The Department for Education estimates over 500,000 more pupils will be eligible for free school meals under the expansion, and claims it will lift 100,000 children out of poverty.
At present, only families with a household income below £7,400 can claim free lunches. Education charities and unions have long called for an extension of the scheme, as at present even some children in poverty lose out.
But ministers have not said where the funding is coming from for the expansion, which will come into force from 2026.
However, the government is expected to make a large saving as a mechanism put in place to stop pupils losing free meals eligibility during the universal rollout ends next year.
This may also mean a much smaller net rise in the numbers eligible for free lunches.
‘A truly historic moment’
Prime minister Sir Keir Starmer said: “Feeding more children every day, for free, is one of the biggest interventions we can make to put more money in parents’ pockets, tackle the stain of poverty, and set children up to learn.
“This expansion is a truly historic moment for our country.”

The DfE said it expected “the majority of schools will allow parents to apply before the start of the school year 2026, by providing their national insurance number to check their eligibility”.
School food campaigner Andy Jolley said the extension was a “really positive move by [education secretary] Bridget Philipson that will help many families out of poverty.
But he warned it was a “missed opportunity to introduce auto-enrolment.
“There is a risk some families will fall through the gap and not register, whilst schools will be concerned there is a new expectation on them to process parents’ national insurance details.”

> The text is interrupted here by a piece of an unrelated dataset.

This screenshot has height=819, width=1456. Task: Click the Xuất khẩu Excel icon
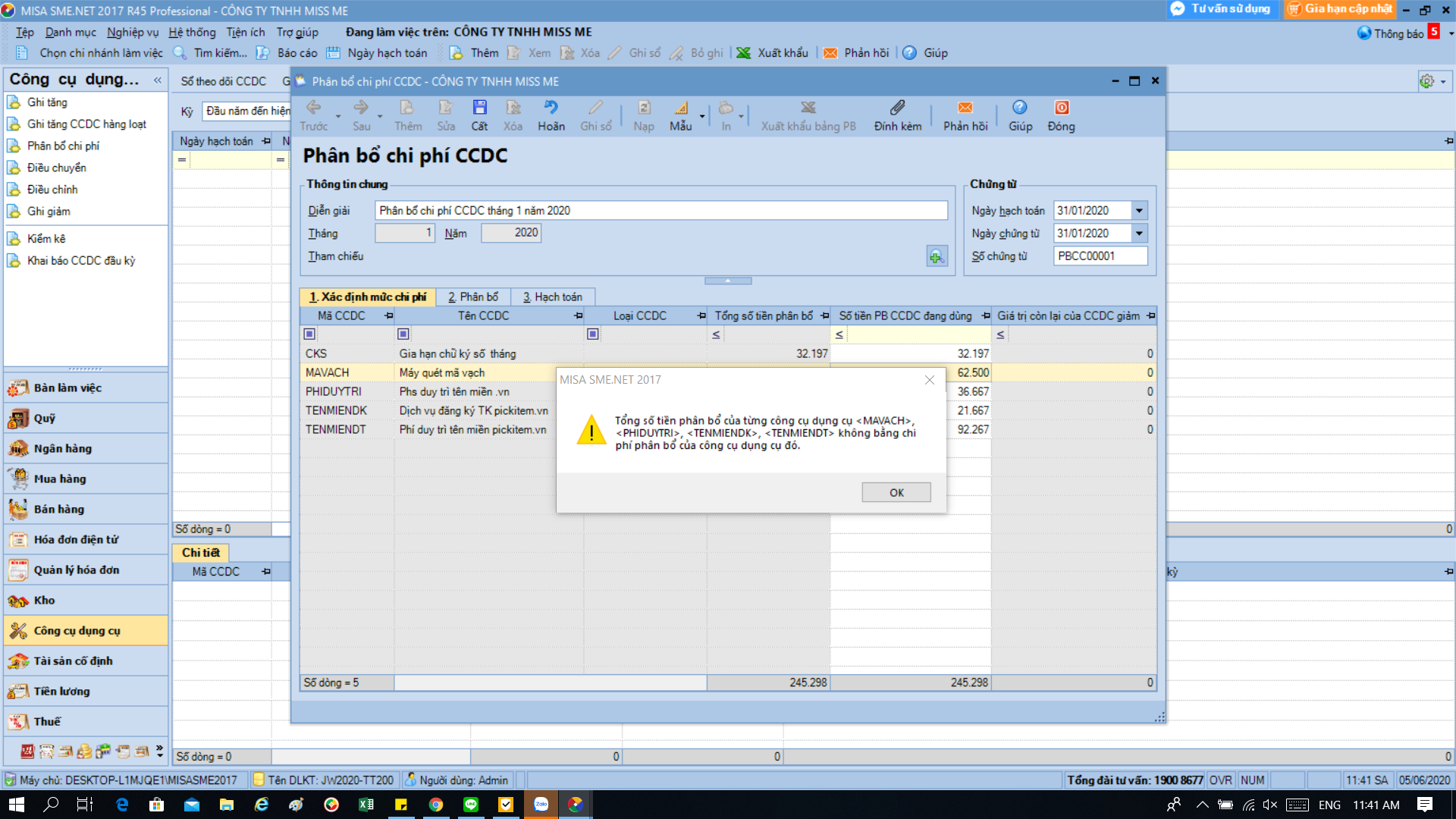(x=744, y=53)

But no extra pupil premium cash
And government has confirmed schools and councils will only get pupil premium and home to school transport extended rights funding based on the existing free school meals threshold.

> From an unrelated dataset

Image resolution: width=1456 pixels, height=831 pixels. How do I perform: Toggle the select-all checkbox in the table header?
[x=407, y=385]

It means those pupils becoming eligible under the expansion next year will not attract the funding of up to £1,480 a year.

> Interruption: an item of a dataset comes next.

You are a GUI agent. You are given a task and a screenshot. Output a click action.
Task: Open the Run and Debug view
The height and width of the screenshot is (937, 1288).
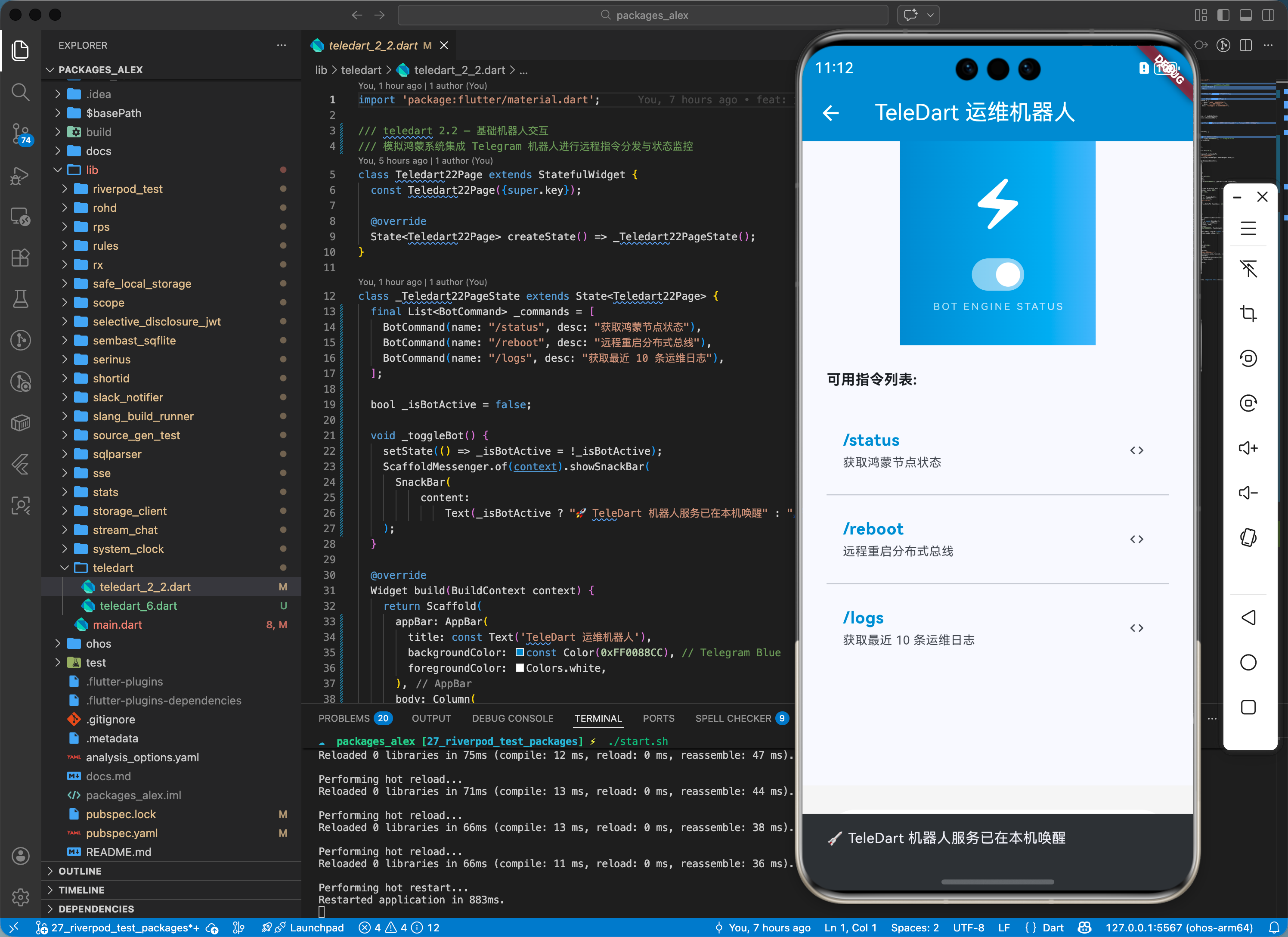coord(20,176)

Pupil premium cash is paid to schools for every pupil who has been eligible for free school meals at any point in the previous six years.

Dr Tammy Campbell, of the Education Policy Institute, said there did “not appear to be a clear rationale from government as to why the new free school meal eligibility criteria will not be reflected in pupil premium eligibility.
“The government is clear that these children are growing up in difficult circumstances. As such they are more likely to have lower attainment and benefit from additional support in school.”
Russell Hobby, CEO of Teach First, said without the extra pupil premium funding, “schools miss out on essential resources that could further support pupils’ academic progress and wellbeing”.
Carl Cullinane, director of research and policy at the Sutton Trust, said “in an ideal world these pupils would also become eligible for pupil premium funding, to allow schools to provide them with wider educational support.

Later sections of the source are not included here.